As enterprises scramble to automate further to maintain post-pandemic buoyancy, they should keep the people factor in mind, through analytics.

In the age of the pandemic, wasting time and being left behind are no longer options because our vulnerabilities have all been exposed. Everything can be snuffed out in an instant by a fulminant pandemic, so that the adage “time is of the essence” is now truer than ever.

For businesses to speed up their survival strategies, automation is the most obvious tool, accompanied by the removal of redundant manual processes. In a study of some 157 CXOs, 87% said they would prioritize enterprise intelligence in the next five years. As an example, an asset management company reduced a manual analytical process from eight to five months, thus minimizing their reporting time from five months to five minutes.

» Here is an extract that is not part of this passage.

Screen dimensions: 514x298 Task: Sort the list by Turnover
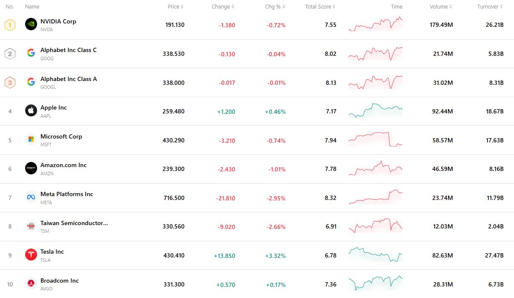(490, 7)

This was achieved with Analytic Process Automation (APA), an analytics software solution that combines optimizing automation, data and people to save time and turn time into more earnings. APA also offers digital transformation, democratization of data, and streamlining of processes as some of the many positive outcomes.

Analytics converging with automation

Not so long ago, when one heard the word “analytics,” it was usually taken to refer to Google analytics, which calculated the number of times an article was viewed over the internet or on social media.

In reality, analytics can achieve much more in established companies, which can use it to strengthen their workers’ weaknesses. An illustrative example would be, by using analytics, identifying workers who are more liable to fall for phishing scams.

In two virtual events hosted by analytics platform Alteryx held in May 2020, industry leaders like Coca-Cola and PwC shared APA’s business impact as measured through its outcomes in upskilling people and facilitating marketing.

The seminar speakers painted a clear image of how APA enables analytics—“with more than 260 automated building blocks,” and the analytics can be diagnostic, prescriptive, or descriptive.

One speaker, Rodney Bates, Coca Cola’s Vice President on Decision Science and Data Strategy, mentioned how APA has helped to examine the effectiveness of his company’s marketing approach. Automation helps people to communicate with clients faster, and even in inventory management, to obtain supplies more quickly. Bates actually went so far as to say that “automation is key to building competitive edge.”

Another speaker, Suneet Dua, Chief Product Officer of PWC, revealed that APA was responsible for upskilling no fewer than 55,000 executives in his company. Dua reminded participants that, after the convergence of data and processes, people remain the final part in that continuum. “When you upskill people, then your return on investment from all the processes you have infused into the company becomes manifest.”